### Data supplied
• • • • •
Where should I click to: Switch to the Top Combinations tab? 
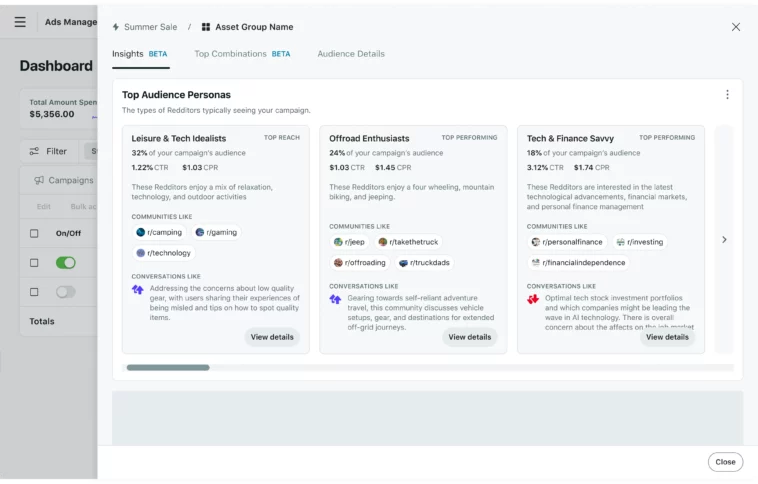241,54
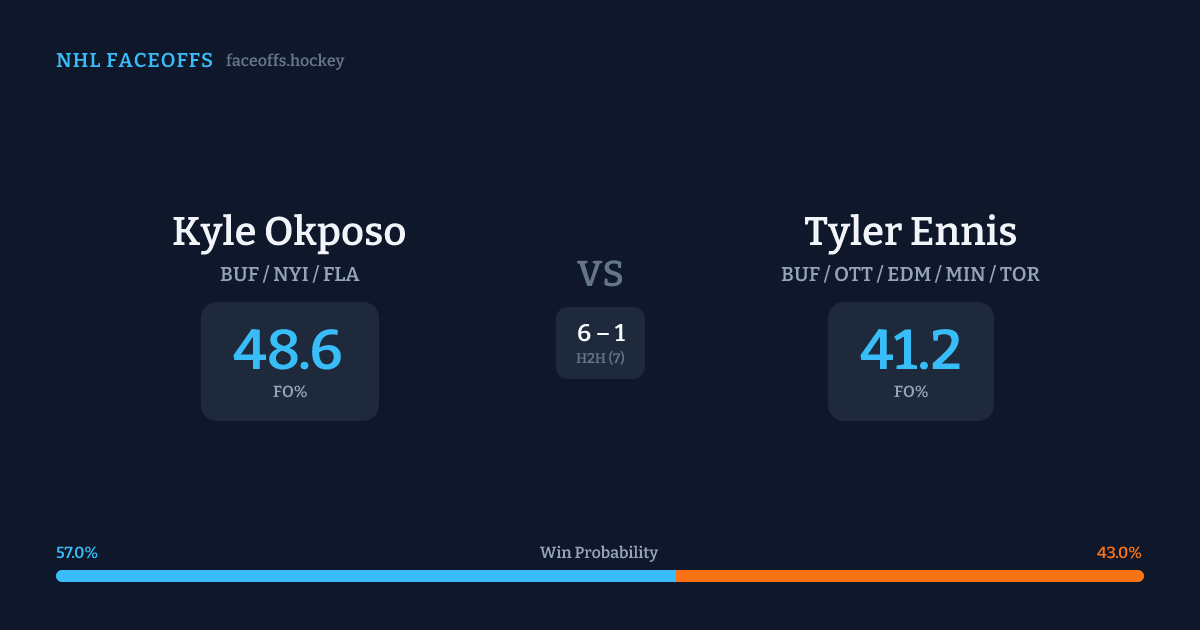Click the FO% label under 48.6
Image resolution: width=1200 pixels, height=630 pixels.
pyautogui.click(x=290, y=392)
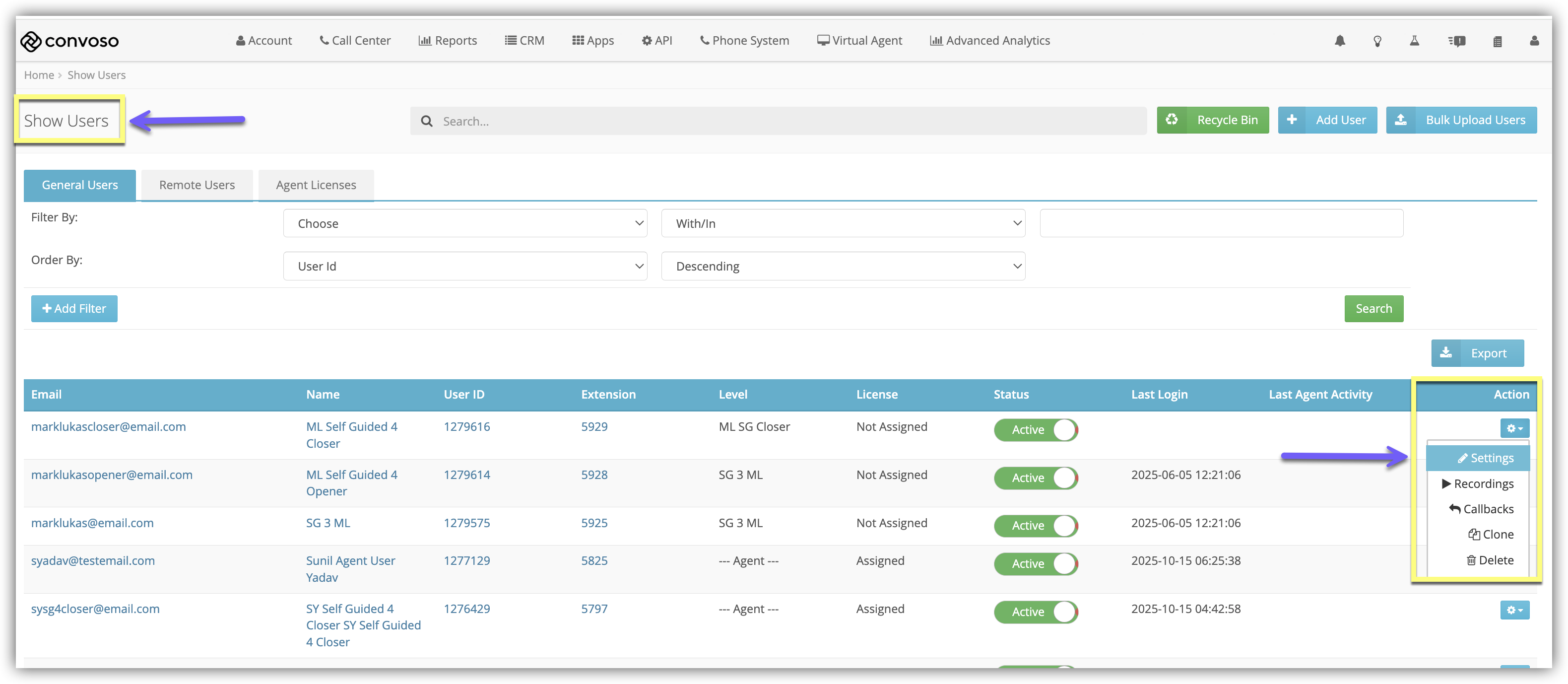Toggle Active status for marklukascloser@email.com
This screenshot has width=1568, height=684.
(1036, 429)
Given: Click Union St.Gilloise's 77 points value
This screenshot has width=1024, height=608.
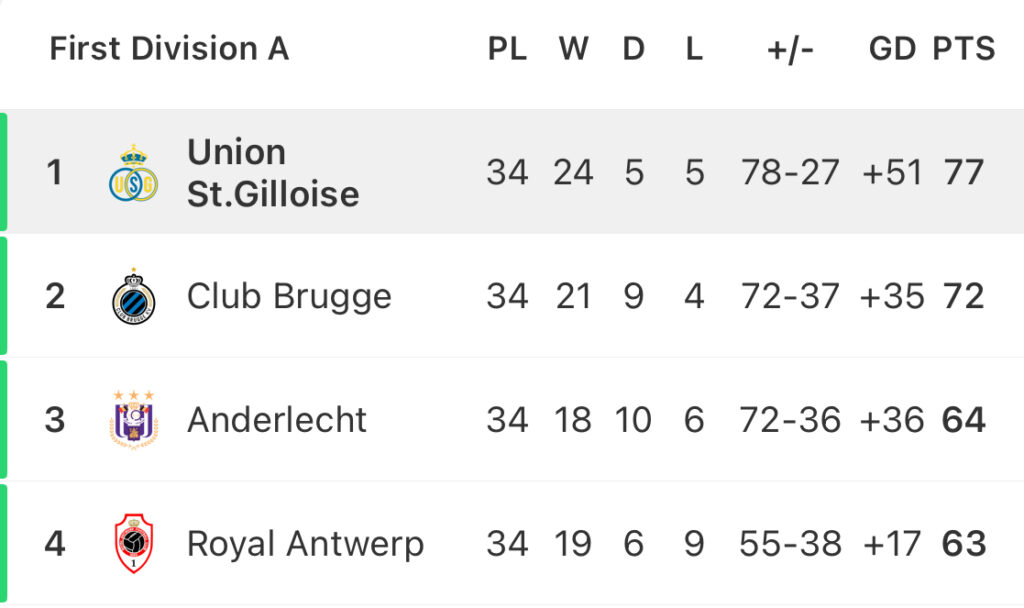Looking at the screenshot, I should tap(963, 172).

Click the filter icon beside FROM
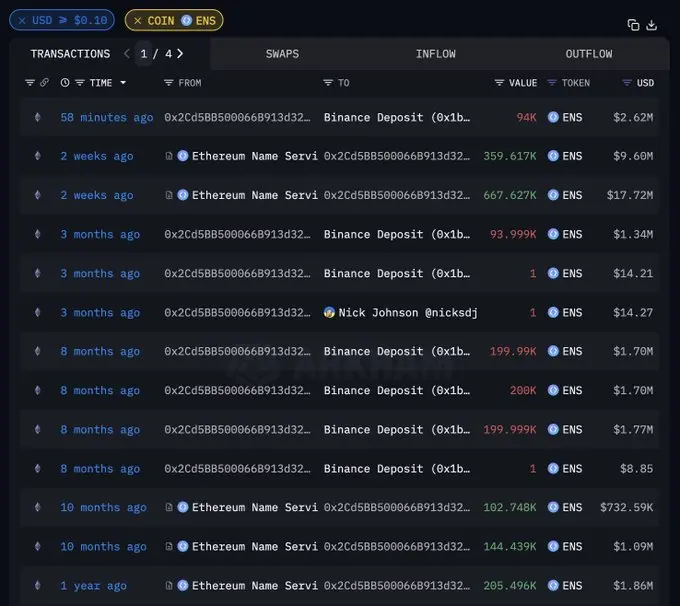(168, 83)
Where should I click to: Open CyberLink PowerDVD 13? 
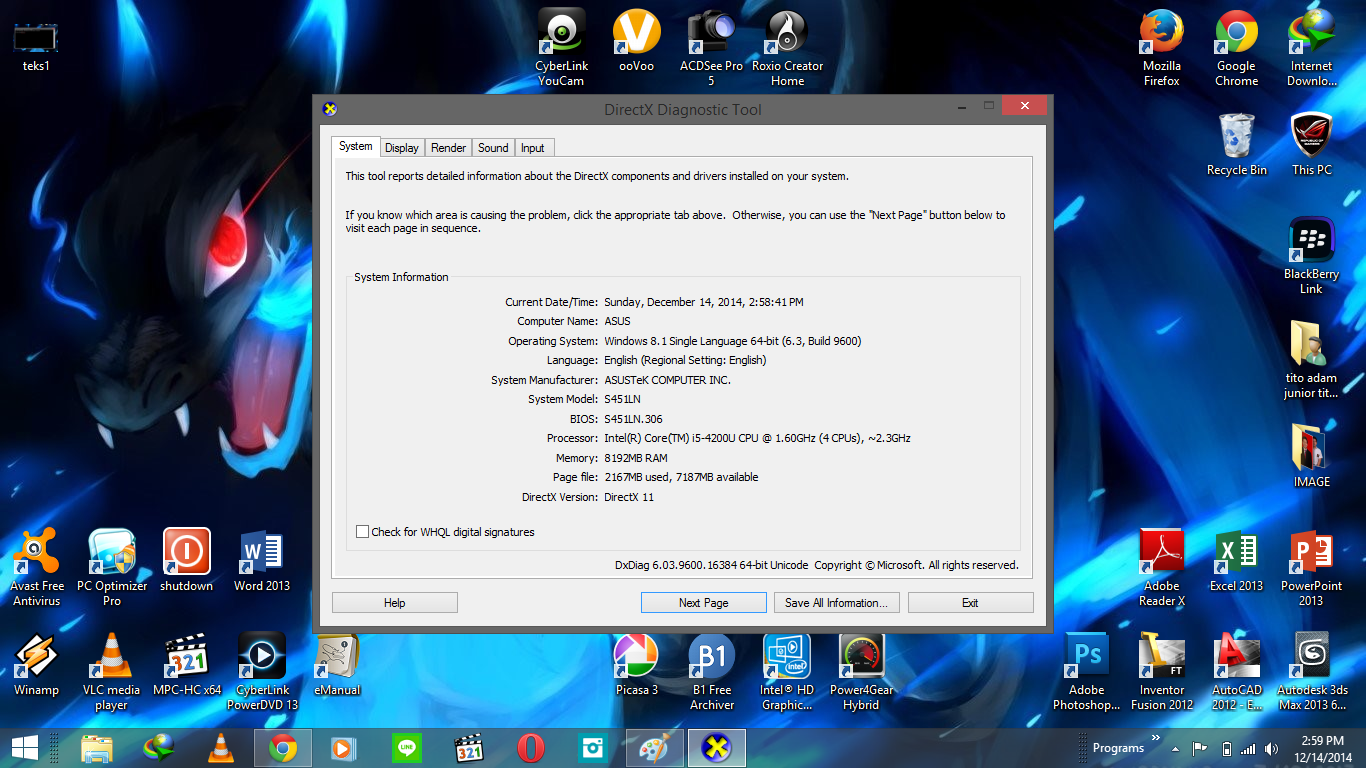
• • • • •
### Given problem
Please recast every line of the listing above as a Markdown table with columns Number and Entry. Skip blank lines and leave the pictures out.

### Task output
| Number | Entry |
|---|---|
| 1 | Where should I click to: Switch to the Top Combinations tab?  |
| 2 | 241,54 |
| 3 | Click the FO% label under 48.6 |
| 4 | Image resolution: width=1200 pixels, height=630 pixels. |
| 5 | pyautogui.click(x=290, y=392) |
| 6 | Toggle Active status for marklukascloser@email.com |
| 7 | This screenshot has width=1568, height=684. |
| 8 | (1036, 429) |
| 9 | Given: Click Union St.Gilloise's 77 points value |
| 10 | This screenshot has width=1024, height=608. |
| 11 | Looking at the screenshot, I should tap(963, 172). |
| 12 | Click the filter icon beside FROM |
| 13 | (168, 83) |
| 14 | Where should I click to: Open CyberLink PowerDVD 13?  |